## Material to process
········
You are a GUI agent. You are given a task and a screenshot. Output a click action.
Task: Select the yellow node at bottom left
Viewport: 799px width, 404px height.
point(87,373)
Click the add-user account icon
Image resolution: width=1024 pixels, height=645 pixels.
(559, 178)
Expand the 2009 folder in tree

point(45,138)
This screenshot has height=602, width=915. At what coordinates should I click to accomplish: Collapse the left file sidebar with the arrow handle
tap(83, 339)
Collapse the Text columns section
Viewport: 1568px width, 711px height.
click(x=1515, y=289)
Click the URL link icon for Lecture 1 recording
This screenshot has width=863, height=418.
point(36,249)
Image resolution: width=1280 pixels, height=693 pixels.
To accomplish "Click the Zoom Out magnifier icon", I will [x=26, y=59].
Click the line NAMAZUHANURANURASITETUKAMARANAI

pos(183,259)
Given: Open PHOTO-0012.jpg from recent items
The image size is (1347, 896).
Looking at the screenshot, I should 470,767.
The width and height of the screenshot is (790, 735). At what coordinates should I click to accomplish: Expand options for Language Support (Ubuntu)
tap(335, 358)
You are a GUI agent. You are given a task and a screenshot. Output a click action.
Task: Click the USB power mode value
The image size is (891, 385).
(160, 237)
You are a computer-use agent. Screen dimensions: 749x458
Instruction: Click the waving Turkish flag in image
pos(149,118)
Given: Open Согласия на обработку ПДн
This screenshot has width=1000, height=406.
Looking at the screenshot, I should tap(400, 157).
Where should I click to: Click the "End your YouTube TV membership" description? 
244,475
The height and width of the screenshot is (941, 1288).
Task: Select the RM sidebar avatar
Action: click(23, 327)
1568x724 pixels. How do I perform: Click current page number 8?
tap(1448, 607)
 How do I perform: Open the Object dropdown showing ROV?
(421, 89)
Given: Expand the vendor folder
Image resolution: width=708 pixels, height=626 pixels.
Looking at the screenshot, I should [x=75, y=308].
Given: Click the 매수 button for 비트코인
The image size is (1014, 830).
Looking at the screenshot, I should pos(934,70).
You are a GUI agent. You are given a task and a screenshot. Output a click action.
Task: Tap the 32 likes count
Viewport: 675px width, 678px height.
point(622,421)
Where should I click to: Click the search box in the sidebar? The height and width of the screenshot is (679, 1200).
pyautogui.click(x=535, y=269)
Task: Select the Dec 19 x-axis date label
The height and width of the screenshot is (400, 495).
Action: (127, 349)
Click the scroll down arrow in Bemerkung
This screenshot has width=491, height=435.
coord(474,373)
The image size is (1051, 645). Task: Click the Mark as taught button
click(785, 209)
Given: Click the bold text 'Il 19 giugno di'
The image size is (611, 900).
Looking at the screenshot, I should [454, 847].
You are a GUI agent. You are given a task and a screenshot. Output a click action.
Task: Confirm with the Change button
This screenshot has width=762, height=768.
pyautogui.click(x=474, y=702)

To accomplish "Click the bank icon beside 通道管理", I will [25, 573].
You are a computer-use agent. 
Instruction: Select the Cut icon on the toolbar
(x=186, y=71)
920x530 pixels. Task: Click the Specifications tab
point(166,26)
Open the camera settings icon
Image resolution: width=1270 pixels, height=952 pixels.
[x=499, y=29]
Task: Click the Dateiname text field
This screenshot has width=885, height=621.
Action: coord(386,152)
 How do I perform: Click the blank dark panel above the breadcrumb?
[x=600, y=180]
········
## Exercise
Could you write out exactly the lines above, starting at the first one and ending with the line that has "Given: Open Согласия на обработку ПДн"?

## Written response
You are a GUI agent. You are given a task and a screenshot. Output a click action.
Task: Select the yellow node at bottom left
Viewport: 799px width, 404px height.
point(87,373)
Click the add-user account icon
Image resolution: width=1024 pixels, height=645 pixels.
(559, 178)
Expand the 2009 folder in tree

point(45,138)
This screenshot has height=602, width=915. At what coordinates should I click to accomplish: Collapse the left file sidebar with the arrow handle
tap(83, 339)
Collapse the Text columns section
Viewport: 1568px width, 711px height.
click(x=1515, y=289)
Click the URL link icon for Lecture 1 recording
This screenshot has width=863, height=418.
point(36,249)
Image resolution: width=1280 pixels, height=693 pixels.
To accomplish "Click the Zoom Out magnifier icon", I will [x=26, y=59].
Click the line NAMAZUHANURANURASITETUKAMARANAI

pos(183,259)
Given: Open PHOTO-0012.jpg from recent items
The image size is (1347, 896).
Looking at the screenshot, I should 470,767.
The width and height of the screenshot is (790, 735). At what coordinates should I click to accomplish: Expand options for Language Support (Ubuntu)
tap(335, 358)
You are a GUI agent. You are given a task and a screenshot. Output a click action.
Task: Click the USB power mode value
The image size is (891, 385).
(160, 237)
You are a computer-use agent. Screen dimensions: 749x458
Instruction: Click the waving Turkish flag in image
pos(149,118)
Given: Open Согласия на обработку ПДн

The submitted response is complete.